◆ **Exercise details**
Without skipping or changing anything, print all the entries.

◆ **Task input**
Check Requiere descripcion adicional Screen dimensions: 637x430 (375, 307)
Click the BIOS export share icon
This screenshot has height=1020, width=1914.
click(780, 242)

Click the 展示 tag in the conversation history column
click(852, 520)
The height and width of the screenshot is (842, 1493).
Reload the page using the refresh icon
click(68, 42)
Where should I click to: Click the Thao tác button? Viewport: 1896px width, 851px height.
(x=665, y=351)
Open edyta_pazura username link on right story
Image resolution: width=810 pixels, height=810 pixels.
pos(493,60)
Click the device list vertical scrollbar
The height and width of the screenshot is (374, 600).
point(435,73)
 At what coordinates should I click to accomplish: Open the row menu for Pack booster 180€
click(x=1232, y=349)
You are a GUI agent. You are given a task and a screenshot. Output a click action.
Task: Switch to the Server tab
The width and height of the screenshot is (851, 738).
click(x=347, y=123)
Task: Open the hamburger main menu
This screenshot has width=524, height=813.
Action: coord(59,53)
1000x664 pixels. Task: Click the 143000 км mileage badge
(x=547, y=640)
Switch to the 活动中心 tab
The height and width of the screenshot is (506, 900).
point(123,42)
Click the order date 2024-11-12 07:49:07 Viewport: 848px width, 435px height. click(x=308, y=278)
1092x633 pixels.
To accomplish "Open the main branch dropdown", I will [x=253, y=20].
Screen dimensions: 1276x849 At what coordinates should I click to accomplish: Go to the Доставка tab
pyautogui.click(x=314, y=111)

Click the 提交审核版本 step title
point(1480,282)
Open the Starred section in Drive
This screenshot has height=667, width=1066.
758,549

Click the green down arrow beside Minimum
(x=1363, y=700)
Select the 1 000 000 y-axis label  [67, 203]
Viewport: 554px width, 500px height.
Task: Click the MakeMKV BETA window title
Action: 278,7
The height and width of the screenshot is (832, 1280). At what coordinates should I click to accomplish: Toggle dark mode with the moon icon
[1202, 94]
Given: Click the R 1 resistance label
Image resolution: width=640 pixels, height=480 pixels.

◆ **Result of this exercise**
Check Requiere descripcion adicional Screen dimensions: 637x430 (375, 307)
Click the BIOS export share icon
This screenshot has height=1020, width=1914.
click(780, 242)

Click the 展示 tag in the conversation history column
click(852, 520)
The height and width of the screenshot is (842, 1493).
Reload the page using the refresh icon
click(68, 42)
Where should I click to: Click the Thao tác button? Viewport: 1896px width, 851px height.
(x=665, y=351)
Open edyta_pazura username link on right story
Image resolution: width=810 pixels, height=810 pixels.
pos(493,60)
Click the device list vertical scrollbar
The height and width of the screenshot is (374, 600).
point(435,73)
 At what coordinates should I click to accomplish: Open the row menu for Pack booster 180€
click(x=1232, y=349)
You are a GUI agent. You are given a task and a screenshot. Output a click action.
Task: Switch to the Server tab
The width and height of the screenshot is (851, 738).
click(x=347, y=123)
Task: Open the hamburger main menu
This screenshot has width=524, height=813.
Action: coord(59,53)
1000x664 pixels. Task: Click the 143000 км mileage badge
(x=547, y=640)
Switch to the 活动中心 tab
The height and width of the screenshot is (506, 900).
point(123,42)
Click the order date 2024-11-12 07:49:07 Viewport: 848px width, 435px height. click(x=308, y=278)
1092x633 pixels.
To accomplish "Open the main branch dropdown", I will [x=253, y=20].
Screen dimensions: 1276x849 At what coordinates should I click to accomplish: Go to the Доставка tab
pyautogui.click(x=314, y=111)

Click the 提交审核版本 step title
point(1480,282)
Open the Starred section in Drive
This screenshot has height=667, width=1066.
758,549

Click the green down arrow beside Minimum
(x=1363, y=700)
Select the 1 000 000 y-axis label  [67, 203]
Viewport: 554px width, 500px height.
Task: Click the MakeMKV BETA window title
Action: 278,7
The height and width of the screenshot is (832, 1280). At what coordinates should I click to accomplish: Toggle dark mode with the moon icon
[1202, 94]
Given: Click the R 1 resistance label
Image resolution: width=640 pixels, height=480 pixels.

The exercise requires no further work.